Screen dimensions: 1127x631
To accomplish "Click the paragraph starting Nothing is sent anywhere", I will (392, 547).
--
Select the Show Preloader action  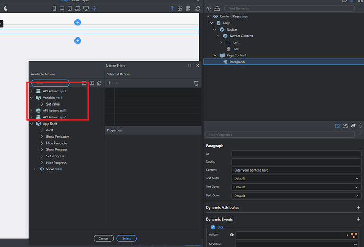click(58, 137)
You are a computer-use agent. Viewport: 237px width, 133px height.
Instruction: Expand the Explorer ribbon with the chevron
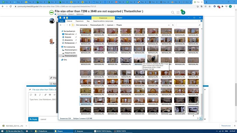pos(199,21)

What you need to do —
Repeat the data between the lines holding "You are a computer-use" and "pos(199,21)", inclusive, changing "chevron" to "arrow" and leaving everything else as it is. Omit the pictures from your answer.

Correct response —
You are a computer-use agent. Viewport: 237px width, 133px height.
Instruction: Expand the Explorer ribbon with the arrow
pos(199,21)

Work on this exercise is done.